─── Exercise data
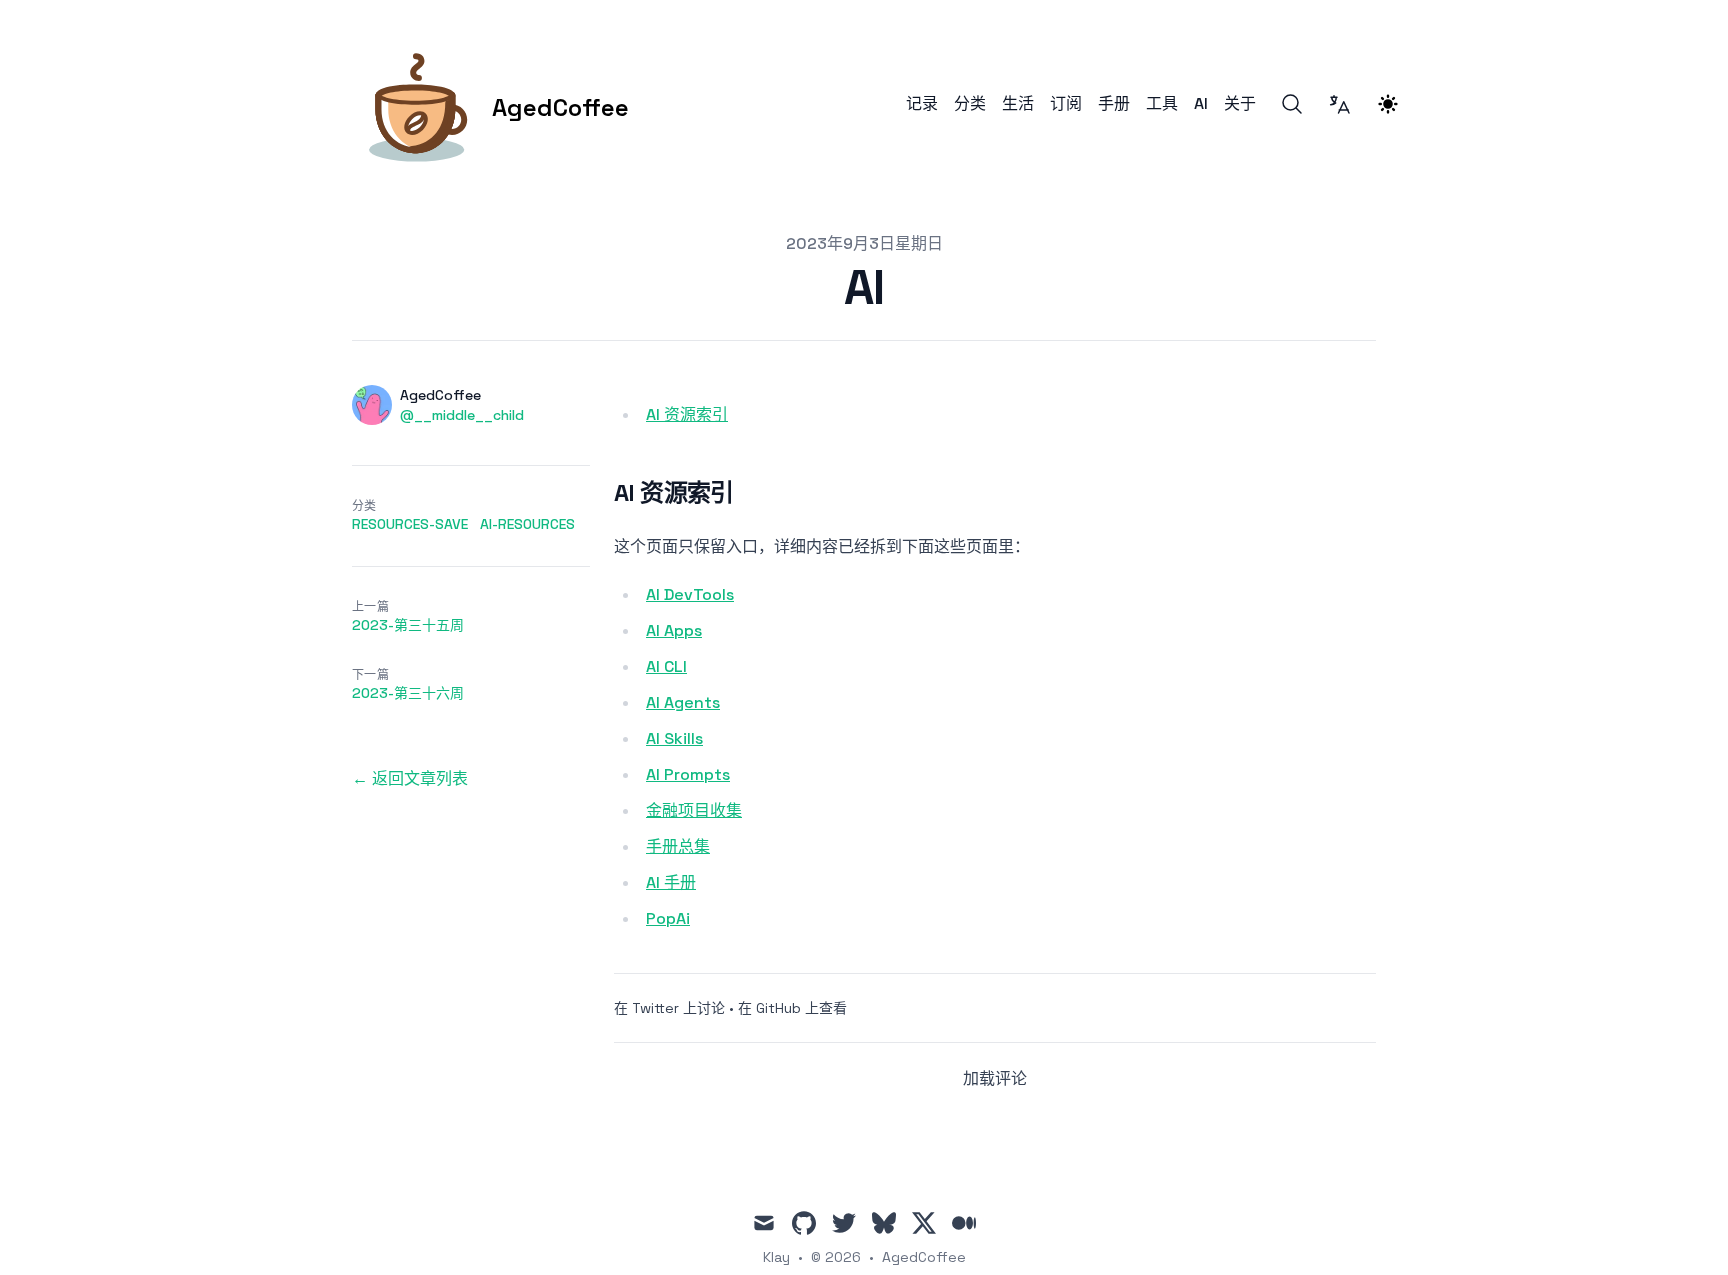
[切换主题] (1388, 104)
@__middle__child (462, 415)
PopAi (668, 918)
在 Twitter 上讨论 (669, 1008)
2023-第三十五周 (408, 625)
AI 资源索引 (687, 414)
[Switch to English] (1340, 104)
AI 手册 (671, 882)
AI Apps (674, 630)
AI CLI (666, 666)
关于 (1240, 104)
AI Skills (674, 738)
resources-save (410, 524)
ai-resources (527, 524)
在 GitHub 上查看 (792, 1008)
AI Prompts (688, 774)
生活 (1018, 104)
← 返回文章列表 (410, 778)
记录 (922, 104)
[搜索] (1292, 104)
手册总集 (678, 846)
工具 (1162, 104)
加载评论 (995, 1078)
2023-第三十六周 (408, 693)
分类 (970, 104)
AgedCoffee (924, 1257)
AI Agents (683, 702)
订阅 (1066, 104)
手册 (1114, 104)
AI (1201, 104)
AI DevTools (690, 594)
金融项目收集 (694, 810)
──────
=== Aim of the exercise ===
Print only these lines, exactly: the one containing "AI Apps (674, 630)" and all after it to the end of the entries.

=== Finished exercise ===
AI Apps (674, 630)
AI CLI (666, 666)
关于 (1240, 104)
AI Skills (674, 738)
resources-save (410, 524)
ai-resources (527, 524)
在 GitHub 上查看 (792, 1008)
AI Prompts (688, 774)
生活 (1018, 104)
← 返回文章列表 (410, 778)
记录 (922, 104)
[搜索] (1292, 104)
手册总集 (678, 846)
工具 (1162, 104)
加载评论 (995, 1078)
2023-第三十六周 (408, 693)
分类 (970, 104)
AgedCoffee (924, 1257)
AI Agents (683, 702)
订阅 (1066, 104)
手册 (1114, 104)
AI (1201, 104)
AI DevTools (690, 594)
金融项目收集 (694, 810)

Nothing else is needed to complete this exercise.